§ **PROBLEM DETAILS**: In the entries below, count the lines holding "grid". Reply with the number only.
___ INPUT DATA
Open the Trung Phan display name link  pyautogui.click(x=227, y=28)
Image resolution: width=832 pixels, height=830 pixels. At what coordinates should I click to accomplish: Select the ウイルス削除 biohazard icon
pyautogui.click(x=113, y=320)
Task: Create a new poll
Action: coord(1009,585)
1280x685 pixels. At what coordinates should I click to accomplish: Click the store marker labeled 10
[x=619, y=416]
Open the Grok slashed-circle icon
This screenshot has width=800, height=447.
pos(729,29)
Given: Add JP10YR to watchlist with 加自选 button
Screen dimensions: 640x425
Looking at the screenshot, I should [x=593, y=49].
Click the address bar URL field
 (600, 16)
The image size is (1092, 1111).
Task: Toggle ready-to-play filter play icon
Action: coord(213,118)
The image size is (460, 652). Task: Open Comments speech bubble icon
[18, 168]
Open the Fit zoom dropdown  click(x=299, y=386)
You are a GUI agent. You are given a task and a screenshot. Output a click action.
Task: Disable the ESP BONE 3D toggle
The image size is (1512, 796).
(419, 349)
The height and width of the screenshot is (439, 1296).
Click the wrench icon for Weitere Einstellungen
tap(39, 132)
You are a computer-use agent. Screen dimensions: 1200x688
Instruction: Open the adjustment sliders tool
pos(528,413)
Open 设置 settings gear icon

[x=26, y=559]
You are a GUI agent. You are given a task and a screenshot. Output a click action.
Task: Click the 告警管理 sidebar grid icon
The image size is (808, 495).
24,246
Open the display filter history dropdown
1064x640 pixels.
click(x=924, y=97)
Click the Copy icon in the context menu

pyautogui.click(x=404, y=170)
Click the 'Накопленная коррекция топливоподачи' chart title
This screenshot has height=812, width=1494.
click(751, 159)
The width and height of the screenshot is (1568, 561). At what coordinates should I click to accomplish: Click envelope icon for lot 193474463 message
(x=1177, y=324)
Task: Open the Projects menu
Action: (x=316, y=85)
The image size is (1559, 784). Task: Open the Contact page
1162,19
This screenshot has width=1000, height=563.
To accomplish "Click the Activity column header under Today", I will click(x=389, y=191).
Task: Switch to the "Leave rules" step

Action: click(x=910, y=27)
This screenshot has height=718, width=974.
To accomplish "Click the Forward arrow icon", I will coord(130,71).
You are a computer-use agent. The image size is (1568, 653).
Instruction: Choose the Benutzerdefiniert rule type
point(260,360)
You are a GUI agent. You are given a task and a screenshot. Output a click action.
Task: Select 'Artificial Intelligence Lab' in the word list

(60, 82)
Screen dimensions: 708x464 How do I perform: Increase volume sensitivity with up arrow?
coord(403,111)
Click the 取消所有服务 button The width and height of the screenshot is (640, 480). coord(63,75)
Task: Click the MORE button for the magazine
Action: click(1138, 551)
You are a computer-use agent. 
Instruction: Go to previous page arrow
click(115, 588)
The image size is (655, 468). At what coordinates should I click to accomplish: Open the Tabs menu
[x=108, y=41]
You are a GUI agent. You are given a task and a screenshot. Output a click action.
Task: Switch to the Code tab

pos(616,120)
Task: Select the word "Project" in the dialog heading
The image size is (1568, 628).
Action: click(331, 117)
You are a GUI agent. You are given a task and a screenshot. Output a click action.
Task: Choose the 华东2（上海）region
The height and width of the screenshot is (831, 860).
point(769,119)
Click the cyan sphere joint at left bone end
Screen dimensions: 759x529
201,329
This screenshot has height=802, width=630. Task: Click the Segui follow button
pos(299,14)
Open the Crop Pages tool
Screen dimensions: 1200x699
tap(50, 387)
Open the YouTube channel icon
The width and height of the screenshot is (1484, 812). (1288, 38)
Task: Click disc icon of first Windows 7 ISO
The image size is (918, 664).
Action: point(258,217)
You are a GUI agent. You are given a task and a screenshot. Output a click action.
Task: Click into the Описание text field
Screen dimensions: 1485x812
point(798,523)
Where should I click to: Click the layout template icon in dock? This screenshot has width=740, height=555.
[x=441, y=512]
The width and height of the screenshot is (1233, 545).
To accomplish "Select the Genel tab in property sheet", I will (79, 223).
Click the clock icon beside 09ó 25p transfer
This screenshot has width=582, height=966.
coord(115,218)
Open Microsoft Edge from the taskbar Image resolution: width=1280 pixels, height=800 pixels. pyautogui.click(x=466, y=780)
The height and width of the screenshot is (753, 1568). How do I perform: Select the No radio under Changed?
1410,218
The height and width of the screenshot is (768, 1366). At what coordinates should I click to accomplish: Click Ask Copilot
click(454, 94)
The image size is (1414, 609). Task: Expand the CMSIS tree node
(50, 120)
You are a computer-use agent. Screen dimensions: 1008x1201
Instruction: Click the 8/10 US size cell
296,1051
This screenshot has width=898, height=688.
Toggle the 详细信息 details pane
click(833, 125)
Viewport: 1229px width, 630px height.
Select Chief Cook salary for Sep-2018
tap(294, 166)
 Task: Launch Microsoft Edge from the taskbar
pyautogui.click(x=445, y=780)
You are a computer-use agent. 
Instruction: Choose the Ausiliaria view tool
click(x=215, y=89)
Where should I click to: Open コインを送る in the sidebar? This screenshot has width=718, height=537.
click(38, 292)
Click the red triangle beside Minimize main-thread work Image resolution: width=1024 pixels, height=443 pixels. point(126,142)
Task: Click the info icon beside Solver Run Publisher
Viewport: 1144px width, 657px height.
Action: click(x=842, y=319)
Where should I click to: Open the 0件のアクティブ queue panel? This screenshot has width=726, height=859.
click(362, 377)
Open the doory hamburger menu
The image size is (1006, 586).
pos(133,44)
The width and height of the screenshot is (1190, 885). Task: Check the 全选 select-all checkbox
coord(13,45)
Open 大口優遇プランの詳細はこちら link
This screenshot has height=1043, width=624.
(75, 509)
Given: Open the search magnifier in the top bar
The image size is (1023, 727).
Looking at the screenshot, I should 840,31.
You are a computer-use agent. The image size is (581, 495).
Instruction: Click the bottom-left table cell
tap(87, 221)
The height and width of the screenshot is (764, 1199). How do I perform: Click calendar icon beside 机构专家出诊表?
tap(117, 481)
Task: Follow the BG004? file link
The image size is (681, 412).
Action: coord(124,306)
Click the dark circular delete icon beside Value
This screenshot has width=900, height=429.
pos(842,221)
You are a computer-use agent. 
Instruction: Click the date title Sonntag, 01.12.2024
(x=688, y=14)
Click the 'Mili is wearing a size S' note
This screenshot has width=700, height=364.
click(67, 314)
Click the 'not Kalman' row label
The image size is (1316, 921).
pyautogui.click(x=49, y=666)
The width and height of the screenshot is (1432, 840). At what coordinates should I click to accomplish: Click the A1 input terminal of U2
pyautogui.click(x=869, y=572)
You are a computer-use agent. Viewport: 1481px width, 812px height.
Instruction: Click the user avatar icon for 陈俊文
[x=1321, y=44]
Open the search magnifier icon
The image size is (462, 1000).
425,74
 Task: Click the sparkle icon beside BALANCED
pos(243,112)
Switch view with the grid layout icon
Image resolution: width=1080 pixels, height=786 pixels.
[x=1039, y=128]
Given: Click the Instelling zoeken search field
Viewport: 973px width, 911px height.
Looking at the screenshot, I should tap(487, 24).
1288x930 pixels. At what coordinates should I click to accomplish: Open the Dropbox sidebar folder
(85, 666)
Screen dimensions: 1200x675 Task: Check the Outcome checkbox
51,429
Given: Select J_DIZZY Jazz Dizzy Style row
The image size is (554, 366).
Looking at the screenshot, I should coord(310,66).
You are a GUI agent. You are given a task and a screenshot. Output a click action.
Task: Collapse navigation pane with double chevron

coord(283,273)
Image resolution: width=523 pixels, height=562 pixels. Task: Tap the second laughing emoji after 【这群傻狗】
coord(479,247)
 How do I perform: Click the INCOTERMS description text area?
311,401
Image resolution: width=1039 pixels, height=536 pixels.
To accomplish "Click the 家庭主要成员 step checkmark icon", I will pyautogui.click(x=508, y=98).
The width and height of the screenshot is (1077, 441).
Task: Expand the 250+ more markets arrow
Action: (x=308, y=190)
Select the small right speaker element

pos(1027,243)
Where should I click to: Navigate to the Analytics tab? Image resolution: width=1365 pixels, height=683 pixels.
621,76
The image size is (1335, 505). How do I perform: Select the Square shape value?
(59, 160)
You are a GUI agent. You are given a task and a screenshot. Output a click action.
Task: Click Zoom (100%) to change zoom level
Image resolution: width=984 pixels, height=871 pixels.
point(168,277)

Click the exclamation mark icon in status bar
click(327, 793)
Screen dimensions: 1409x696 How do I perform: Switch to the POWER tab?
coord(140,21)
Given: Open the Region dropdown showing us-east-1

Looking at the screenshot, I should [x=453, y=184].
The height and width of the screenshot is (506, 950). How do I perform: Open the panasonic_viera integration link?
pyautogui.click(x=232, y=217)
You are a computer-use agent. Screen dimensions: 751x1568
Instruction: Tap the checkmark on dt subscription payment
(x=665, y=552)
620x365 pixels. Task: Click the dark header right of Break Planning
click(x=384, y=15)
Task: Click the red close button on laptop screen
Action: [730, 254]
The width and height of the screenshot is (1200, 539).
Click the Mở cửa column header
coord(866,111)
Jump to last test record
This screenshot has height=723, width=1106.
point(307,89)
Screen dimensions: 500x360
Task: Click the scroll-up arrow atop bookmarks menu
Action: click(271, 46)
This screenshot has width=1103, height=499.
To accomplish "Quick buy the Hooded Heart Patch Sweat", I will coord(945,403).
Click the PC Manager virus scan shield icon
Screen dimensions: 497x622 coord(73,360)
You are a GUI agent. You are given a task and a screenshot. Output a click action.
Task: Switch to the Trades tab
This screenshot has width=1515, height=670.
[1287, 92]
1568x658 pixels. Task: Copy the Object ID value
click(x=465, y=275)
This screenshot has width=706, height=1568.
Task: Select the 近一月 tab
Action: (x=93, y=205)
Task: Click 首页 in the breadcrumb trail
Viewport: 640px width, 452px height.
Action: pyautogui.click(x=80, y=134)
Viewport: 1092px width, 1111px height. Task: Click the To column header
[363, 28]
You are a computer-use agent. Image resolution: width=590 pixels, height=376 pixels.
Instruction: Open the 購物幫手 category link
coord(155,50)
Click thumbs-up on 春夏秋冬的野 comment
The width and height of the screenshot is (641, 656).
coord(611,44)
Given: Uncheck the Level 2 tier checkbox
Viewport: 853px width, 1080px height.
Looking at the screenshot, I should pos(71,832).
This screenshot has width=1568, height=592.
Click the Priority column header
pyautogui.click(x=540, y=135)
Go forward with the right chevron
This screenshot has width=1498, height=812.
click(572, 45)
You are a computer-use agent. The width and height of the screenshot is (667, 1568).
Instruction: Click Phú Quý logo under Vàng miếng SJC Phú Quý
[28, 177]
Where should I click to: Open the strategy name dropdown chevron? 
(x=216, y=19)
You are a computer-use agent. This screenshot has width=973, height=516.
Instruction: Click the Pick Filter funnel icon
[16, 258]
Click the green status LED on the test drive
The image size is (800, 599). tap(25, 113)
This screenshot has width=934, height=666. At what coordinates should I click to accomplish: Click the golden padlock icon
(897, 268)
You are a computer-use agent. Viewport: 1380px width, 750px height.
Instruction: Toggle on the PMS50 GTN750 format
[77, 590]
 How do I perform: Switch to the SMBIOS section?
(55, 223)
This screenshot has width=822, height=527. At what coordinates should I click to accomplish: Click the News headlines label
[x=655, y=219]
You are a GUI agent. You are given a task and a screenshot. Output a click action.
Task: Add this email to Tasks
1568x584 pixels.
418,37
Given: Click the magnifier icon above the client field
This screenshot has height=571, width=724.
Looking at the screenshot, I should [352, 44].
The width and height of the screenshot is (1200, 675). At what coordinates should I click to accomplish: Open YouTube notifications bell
______
§ **TASK RESULT**: 2